SELECTED PASSAGE>
Ever have one of those days that get away from you and before you know it it is the next day? Well, that was my yesterday...I never had a chance to write, didn't do my Sh*t That Doesn't S#ck, didn't return any emails, or even check Facebook...oh well. It is a new day, here I am.
Jojo is burying her son today. To write something funny, or silly, just seems wrong, but I felt like I had to write, and while I have been blowing up my journal and my other blog with words for days, they are pissed off, sad, questioning words that if I were to go back and read, probably wouldn't make much sense.
Jojo and I work together in "snackland" and every Tuesday and Thursday are the only ones in the office from 7-8am. We use that time to catch up and talk, and have often referred to those hours as "our therapy." We are a lot alike in that neither of us have a censor,we pretty much wear our heart on our sleeve, and we say exactly what we are thinking when we are thinking it. It is pretty scary, being that way...putting yourself out there, without a filter...you are bound to face rejection, heartbreak, and criticism. Sometimes you offend, only to realize it afterwards, and you beat yourself for days because you never meant to...sometimes you tell someone how great they are, or that you really like them (or *GASP* love them) and they shy away because they, for whatever reason, don't think you should...and sometimes you just annoy because not everyone likes to hear the truth. More often than not though you end up able to have better relationships with those who DO choose to be in your life because they are rarely left wondering where they stand. I would venture to say that everyone I love in one way or another knows it, because I tell them. Everyone who I enjoy being around and spending time with knows it, because I make an effort to do so, and while I may not be able to do for others all that I want to, or spend as much time with those that I want to, they know they are important to me.
Does it always go both ways? Nope, sure doesn't. Have I felt the sting of rejection, or been left wondering what I did wrong? Oh yeah, many times. One thing I have learned as a parent though, that I have carried over into all my other relationships, is that love can be one sided and that is ok...more than ok. My daughter didn't come out of the womb loving me, but I was in love with her before I ever saw her or held her. My daughter was helpless as an infant and "did" nothing to show she appreciated or loved me, but it certainly didn't make me question my value in her life or whether or not she needed me. She wasn't able to say "I love you" or show affection until she was older, yet it didn't stop me from saying it to her, or giving her affection. What I learned from loving her is that the joy comes from the giving, the receiving is a bonus, and if you hold back on the giving you are only cheating yourself. If you hold back on the saying until you know you will hear it back, you may end up never getting a chance to say it, and only YOU will regret that. If you hold back at all, until tomorrow, until you are sure, until you can guarantee you won't get hurt, you will just end up lonely.

GIVEN ENTRIES>

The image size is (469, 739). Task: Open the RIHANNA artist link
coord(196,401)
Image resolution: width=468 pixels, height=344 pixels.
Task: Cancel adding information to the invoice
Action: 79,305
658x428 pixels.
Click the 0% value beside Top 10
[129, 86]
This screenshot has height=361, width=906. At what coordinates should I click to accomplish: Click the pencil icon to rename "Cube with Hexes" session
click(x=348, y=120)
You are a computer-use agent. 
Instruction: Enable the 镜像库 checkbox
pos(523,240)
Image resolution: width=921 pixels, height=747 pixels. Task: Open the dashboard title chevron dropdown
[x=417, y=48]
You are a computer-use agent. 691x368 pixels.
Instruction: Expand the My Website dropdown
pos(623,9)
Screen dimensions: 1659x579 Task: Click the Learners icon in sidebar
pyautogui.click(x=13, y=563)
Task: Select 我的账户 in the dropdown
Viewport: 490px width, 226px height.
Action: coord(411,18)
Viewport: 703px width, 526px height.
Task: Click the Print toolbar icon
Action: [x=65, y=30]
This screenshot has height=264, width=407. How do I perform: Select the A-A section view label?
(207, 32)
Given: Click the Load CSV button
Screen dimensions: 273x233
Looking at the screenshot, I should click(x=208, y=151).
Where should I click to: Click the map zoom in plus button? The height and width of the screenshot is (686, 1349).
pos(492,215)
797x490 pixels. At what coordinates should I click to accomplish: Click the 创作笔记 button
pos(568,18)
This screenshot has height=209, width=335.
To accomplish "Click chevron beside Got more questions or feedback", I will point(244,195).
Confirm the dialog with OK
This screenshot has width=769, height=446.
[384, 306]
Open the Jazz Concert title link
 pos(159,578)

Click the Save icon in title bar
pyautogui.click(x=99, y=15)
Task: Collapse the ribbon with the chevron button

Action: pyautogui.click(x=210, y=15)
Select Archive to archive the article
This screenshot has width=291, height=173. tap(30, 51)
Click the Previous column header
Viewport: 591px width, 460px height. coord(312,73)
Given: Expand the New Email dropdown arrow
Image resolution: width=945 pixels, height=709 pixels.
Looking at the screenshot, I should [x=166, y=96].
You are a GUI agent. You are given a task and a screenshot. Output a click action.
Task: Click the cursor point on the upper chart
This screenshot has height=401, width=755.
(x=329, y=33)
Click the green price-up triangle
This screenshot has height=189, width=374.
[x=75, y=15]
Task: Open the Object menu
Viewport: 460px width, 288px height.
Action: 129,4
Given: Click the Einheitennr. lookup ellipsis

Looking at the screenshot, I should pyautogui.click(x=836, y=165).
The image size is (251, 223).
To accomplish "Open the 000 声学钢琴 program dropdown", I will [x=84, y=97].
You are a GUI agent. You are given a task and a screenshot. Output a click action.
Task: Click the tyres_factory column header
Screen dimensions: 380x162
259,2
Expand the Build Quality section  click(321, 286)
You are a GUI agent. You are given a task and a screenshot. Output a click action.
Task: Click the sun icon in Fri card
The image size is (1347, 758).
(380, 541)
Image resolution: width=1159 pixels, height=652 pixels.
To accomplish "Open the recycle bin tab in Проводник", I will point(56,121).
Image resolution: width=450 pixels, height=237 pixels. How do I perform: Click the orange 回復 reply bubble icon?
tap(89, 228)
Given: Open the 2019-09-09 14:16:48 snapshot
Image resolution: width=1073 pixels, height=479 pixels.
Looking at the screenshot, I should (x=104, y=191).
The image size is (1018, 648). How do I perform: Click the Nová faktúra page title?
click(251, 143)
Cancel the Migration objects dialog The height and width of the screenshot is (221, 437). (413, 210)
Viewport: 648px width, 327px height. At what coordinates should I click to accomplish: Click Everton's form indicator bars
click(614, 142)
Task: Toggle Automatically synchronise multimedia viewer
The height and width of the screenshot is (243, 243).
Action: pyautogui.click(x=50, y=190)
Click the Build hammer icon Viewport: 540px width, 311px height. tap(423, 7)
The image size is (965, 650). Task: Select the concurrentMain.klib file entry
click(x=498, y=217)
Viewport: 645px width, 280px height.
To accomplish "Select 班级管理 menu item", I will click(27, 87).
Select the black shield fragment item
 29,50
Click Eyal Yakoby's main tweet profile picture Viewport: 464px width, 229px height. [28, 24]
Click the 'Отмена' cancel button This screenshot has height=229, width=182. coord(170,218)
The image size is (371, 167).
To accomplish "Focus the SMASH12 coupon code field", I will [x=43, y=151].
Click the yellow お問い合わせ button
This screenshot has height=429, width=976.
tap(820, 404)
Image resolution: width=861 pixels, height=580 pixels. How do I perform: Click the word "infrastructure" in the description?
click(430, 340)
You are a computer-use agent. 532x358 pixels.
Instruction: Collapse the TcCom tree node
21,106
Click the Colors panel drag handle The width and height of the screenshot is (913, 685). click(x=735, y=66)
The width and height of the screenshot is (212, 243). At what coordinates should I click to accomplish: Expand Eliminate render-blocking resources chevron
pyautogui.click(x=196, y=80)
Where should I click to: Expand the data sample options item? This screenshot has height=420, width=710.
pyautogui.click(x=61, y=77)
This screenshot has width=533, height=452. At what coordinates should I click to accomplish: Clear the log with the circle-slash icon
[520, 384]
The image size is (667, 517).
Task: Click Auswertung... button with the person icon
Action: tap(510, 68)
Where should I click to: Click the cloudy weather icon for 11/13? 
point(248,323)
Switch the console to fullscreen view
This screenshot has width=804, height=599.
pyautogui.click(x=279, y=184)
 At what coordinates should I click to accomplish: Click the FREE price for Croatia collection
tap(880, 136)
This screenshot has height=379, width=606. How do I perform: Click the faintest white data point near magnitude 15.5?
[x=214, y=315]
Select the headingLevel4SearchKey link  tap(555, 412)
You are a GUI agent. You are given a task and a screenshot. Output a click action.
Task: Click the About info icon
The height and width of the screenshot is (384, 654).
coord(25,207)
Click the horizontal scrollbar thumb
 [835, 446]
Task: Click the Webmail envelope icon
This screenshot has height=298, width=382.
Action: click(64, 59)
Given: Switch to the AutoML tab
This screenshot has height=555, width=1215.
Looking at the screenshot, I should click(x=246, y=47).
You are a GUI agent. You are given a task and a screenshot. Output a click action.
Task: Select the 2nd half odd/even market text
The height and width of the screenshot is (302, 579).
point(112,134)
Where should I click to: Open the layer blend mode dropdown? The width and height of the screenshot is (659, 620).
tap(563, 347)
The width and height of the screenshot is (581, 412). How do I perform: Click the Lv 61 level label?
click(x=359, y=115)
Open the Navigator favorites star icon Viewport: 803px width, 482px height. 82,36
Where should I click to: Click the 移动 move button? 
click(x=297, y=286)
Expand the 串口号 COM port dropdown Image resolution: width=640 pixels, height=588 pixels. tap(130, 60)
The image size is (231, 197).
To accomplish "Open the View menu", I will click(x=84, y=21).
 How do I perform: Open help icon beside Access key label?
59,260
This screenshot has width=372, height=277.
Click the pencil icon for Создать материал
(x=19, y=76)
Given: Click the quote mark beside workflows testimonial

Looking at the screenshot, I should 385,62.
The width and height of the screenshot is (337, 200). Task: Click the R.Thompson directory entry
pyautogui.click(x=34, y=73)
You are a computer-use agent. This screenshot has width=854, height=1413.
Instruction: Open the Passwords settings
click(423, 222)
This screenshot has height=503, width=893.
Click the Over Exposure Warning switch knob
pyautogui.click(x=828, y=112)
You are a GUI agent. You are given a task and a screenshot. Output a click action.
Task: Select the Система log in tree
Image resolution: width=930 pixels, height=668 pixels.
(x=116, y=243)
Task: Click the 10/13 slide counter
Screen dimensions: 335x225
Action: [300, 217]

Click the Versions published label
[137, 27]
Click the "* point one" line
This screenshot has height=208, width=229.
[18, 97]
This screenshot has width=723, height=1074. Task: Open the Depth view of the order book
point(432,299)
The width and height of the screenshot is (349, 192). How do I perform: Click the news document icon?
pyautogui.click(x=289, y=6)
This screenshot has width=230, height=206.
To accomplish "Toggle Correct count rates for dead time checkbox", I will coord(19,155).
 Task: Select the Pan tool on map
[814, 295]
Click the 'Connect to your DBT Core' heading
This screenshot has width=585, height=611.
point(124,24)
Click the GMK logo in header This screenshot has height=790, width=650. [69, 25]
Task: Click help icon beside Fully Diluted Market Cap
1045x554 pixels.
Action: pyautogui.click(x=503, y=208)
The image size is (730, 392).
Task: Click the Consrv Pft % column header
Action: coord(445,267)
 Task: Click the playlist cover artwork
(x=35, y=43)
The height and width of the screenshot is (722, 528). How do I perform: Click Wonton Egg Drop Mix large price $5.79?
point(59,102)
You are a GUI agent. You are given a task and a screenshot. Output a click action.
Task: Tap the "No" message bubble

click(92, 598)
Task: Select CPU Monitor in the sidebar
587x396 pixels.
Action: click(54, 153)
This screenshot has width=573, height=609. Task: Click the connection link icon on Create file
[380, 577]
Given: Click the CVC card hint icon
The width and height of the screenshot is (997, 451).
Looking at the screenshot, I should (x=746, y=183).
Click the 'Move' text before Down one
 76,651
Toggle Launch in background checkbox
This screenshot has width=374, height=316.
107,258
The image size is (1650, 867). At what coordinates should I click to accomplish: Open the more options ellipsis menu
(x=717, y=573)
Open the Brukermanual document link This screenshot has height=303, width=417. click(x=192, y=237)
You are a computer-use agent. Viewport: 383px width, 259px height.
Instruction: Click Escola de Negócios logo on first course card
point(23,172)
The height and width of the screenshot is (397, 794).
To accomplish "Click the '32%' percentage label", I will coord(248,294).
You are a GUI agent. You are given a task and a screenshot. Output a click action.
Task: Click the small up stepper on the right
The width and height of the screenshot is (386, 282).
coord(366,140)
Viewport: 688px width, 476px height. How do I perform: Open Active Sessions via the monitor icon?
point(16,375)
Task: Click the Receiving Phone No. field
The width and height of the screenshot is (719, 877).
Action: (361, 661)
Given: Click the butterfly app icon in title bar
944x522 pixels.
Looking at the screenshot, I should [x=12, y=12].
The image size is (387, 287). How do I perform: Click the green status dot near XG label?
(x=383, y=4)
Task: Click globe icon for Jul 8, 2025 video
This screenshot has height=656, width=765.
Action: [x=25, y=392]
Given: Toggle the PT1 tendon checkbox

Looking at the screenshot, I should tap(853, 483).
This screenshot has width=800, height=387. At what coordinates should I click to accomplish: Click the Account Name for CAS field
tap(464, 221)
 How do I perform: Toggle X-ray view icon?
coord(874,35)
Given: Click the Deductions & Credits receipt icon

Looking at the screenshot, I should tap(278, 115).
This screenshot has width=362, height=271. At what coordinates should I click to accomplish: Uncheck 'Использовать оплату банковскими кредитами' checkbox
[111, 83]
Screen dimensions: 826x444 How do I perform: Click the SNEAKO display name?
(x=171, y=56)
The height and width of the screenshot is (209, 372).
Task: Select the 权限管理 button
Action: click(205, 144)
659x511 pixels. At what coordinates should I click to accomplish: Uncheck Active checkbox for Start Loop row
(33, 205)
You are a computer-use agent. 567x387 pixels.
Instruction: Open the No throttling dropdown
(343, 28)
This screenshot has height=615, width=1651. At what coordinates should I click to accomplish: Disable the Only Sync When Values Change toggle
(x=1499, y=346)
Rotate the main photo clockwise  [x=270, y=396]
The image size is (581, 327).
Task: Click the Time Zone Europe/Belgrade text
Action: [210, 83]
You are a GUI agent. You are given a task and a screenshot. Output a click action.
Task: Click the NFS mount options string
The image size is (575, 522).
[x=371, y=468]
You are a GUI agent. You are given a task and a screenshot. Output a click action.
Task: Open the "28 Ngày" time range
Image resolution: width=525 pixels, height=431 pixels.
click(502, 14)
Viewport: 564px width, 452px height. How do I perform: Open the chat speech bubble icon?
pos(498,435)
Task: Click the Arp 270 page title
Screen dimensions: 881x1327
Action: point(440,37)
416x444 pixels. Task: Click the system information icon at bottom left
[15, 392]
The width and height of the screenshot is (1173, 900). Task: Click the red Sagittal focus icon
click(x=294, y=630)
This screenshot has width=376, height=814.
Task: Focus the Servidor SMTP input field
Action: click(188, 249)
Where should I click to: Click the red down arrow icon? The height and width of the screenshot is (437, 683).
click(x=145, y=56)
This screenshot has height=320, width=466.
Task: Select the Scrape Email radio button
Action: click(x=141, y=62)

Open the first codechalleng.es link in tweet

QUESTIONS ON THE MATERIAL>
1. In the blog post, on which days are Jojo and the writer the only ones in the office from 7-8am?
2. Return the part of the blog post starting at "Ever have one" and ending at "make much sense.".
The records have no connection to the blog post.

TASK-BY-TASK ANSWERS>
1. Every Tuesday and Thursday.

2.
Ever have one of those days that get away from you and before you know it it is the next day? Well, that was my yesterday...I never had a chance to write, didn't do my Sh*t That Doesn't S#ck, didn't return any emails, or even check Facebook...oh well. It is a new day, here I am.
Jojo is burying her son today. To write something funny, or silly, just seems wrong, but I felt like I had to write, and while I have been blowing up my journal and my other blog with words for days, they are pissed off, sad, questioning words that if I were to go back and read, probably wouldn't make much sense.